* [Prompt] Retype all of the entries exactly as they appear.

Collected data

_ _ _ _

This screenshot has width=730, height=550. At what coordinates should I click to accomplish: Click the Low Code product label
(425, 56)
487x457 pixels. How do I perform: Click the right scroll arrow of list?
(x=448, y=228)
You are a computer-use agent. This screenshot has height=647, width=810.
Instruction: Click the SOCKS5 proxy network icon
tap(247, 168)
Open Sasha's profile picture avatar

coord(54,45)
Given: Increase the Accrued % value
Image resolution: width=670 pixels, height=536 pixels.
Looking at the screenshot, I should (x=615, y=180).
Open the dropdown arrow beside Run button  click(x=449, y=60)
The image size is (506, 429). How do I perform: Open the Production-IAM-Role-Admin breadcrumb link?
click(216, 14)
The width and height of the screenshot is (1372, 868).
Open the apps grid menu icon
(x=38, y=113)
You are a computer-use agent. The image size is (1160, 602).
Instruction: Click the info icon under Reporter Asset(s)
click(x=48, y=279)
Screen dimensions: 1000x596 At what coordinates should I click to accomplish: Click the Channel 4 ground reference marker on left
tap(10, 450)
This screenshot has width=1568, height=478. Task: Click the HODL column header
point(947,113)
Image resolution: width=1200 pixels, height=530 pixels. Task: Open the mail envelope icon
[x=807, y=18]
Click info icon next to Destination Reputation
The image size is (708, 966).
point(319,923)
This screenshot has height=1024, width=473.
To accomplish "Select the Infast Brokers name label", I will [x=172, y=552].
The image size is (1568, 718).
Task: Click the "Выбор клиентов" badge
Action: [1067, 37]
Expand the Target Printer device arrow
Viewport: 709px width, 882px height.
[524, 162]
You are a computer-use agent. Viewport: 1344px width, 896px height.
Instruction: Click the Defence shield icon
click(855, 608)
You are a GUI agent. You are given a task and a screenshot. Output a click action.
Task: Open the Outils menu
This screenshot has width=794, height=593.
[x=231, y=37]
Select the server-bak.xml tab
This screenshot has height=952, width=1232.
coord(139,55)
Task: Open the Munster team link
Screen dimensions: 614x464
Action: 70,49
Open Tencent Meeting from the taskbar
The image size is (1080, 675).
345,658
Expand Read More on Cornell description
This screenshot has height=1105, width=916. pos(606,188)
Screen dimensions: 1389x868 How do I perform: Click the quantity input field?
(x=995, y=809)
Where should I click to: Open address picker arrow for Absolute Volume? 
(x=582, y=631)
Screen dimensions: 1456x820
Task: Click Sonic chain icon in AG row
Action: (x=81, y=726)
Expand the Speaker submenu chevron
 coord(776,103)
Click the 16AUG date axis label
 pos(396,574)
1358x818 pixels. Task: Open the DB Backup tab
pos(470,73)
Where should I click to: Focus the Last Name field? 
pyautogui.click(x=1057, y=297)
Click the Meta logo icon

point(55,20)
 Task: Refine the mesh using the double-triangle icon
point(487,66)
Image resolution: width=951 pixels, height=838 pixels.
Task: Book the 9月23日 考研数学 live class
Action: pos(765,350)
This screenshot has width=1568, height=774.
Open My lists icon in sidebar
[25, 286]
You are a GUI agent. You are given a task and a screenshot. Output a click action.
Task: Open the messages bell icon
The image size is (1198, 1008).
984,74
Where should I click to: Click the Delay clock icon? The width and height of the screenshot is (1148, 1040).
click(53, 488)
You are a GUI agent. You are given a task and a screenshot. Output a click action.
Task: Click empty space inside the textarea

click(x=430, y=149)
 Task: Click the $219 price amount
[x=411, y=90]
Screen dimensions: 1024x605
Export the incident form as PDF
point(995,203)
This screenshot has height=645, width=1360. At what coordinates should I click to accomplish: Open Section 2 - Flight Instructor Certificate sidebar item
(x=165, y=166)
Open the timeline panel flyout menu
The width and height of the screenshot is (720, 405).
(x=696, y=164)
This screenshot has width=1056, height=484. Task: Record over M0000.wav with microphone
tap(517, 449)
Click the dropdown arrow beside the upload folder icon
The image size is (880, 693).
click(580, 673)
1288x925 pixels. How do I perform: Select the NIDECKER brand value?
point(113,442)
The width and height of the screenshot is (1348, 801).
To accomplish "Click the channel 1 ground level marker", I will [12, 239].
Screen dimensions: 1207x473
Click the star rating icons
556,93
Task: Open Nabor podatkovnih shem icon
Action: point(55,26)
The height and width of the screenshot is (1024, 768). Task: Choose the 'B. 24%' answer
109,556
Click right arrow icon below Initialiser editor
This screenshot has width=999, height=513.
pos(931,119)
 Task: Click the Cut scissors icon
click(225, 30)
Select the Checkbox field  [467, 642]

_ _ _ _

* [Response to the exercise]
This screenshot has width=730, height=550. At what coordinates should I click to accomplish: Click the Low Code product label
(425, 56)
487x457 pixels. How do I perform: Click the right scroll arrow of list?
(x=448, y=228)
You are a computer-use agent. This screenshot has height=647, width=810.
Instruction: Click the SOCKS5 proxy network icon
tap(247, 168)
Open Sasha's profile picture avatar

coord(54,45)
Given: Increase the Accrued % value
Image resolution: width=670 pixels, height=536 pixels.
Looking at the screenshot, I should (x=615, y=180).
Open the dropdown arrow beside Run button  click(x=449, y=60)
The image size is (506, 429). How do I perform: Open the Production-IAM-Role-Admin breadcrumb link?
click(216, 14)
The width and height of the screenshot is (1372, 868).
Open the apps grid menu icon
(x=38, y=113)
You are a computer-use agent. The image size is (1160, 602).
Instruction: Click the info icon under Reporter Asset(s)
click(x=48, y=279)
Screen dimensions: 1000x596 At what coordinates should I click to accomplish: Click the Channel 4 ground reference marker on left
tap(10, 450)
This screenshot has width=1568, height=478. Task: Click the HODL column header
point(947,113)
Image resolution: width=1200 pixels, height=530 pixels. Task: Open the mail envelope icon
[x=807, y=18]
Click info icon next to Destination Reputation
The image size is (708, 966).
point(319,923)
This screenshot has height=1024, width=473.
To accomplish "Select the Infast Brokers name label", I will [x=172, y=552].
The image size is (1568, 718).
Task: Click the "Выбор клиентов" badge
Action: [1067, 37]
Expand the Target Printer device arrow
Viewport: 709px width, 882px height.
[524, 162]
You are a computer-use agent. Viewport: 1344px width, 896px height.
Instruction: Click the Defence shield icon
click(855, 608)
You are a GUI agent. You are given a task and a screenshot. Output a click action.
Task: Open the Outils menu
This screenshot has width=794, height=593.
[x=231, y=37]
Select the server-bak.xml tab
This screenshot has height=952, width=1232.
coord(139,55)
Task: Open the Munster team link
Screen dimensions: 614x464
Action: 70,49
Open Tencent Meeting from the taskbar
The image size is (1080, 675).
345,658
Expand Read More on Cornell description
This screenshot has height=1105, width=916. pos(606,188)
Screen dimensions: 1389x868 How do I perform: Click the quantity input field?
(x=995, y=809)
Where should I click to: Open address picker arrow for Absolute Volume? 
(x=582, y=631)
Screen dimensions: 1456x820
Task: Click Sonic chain icon in AG row
Action: (x=81, y=726)
Expand the Speaker submenu chevron
 coord(776,103)
Click the 16AUG date axis label
 pos(396,574)
1358x818 pixels. Task: Open the DB Backup tab
pos(470,73)
Where should I click to: Focus the Last Name field? 
pyautogui.click(x=1057, y=297)
Click the Meta logo icon

point(55,20)
 Task: Refine the mesh using the double-triangle icon
point(487,66)
Image resolution: width=951 pixels, height=838 pixels.
Task: Book the 9月23日 考研数学 live class
Action: pos(765,350)
This screenshot has width=1568, height=774.
Open My lists icon in sidebar
[25, 286]
You are a GUI agent. You are given a task and a screenshot. Output a click action.
Task: Open the messages bell icon
The image size is (1198, 1008).
984,74
Where should I click to: Click the Delay clock icon? The width and height of the screenshot is (1148, 1040).
click(53, 488)
You are a GUI agent. You are given a task and a screenshot. Output a click action.
Task: Click empty space inside the textarea

click(x=430, y=149)
 Task: Click the $219 price amount
[x=411, y=90]
Screen dimensions: 1024x605
Export the incident form as PDF
point(995,203)
This screenshot has height=645, width=1360. At what coordinates should I click to accomplish: Open Section 2 - Flight Instructor Certificate sidebar item
(x=165, y=166)
Open the timeline panel flyout menu
The width and height of the screenshot is (720, 405).
(x=696, y=164)
This screenshot has width=1056, height=484. Task: Record over M0000.wav with microphone
tap(517, 449)
Click the dropdown arrow beside the upload folder icon
The image size is (880, 693).
click(580, 673)
1288x925 pixels. How do I perform: Select the NIDECKER brand value?
point(113,442)
The width and height of the screenshot is (1348, 801).
To accomplish "Click the channel 1 ground level marker", I will [12, 239].
Screen dimensions: 1207x473
Click the star rating icons
556,93
Task: Open Nabor podatkovnih shem icon
Action: point(55,26)
The height and width of the screenshot is (1024, 768). Task: Choose the 'B. 24%' answer
109,556
Click right arrow icon below Initialiser editor
This screenshot has width=999, height=513.
pos(931,119)
 Task: Click the Cut scissors icon
click(225, 30)
Select the Checkbox field  [467, 642]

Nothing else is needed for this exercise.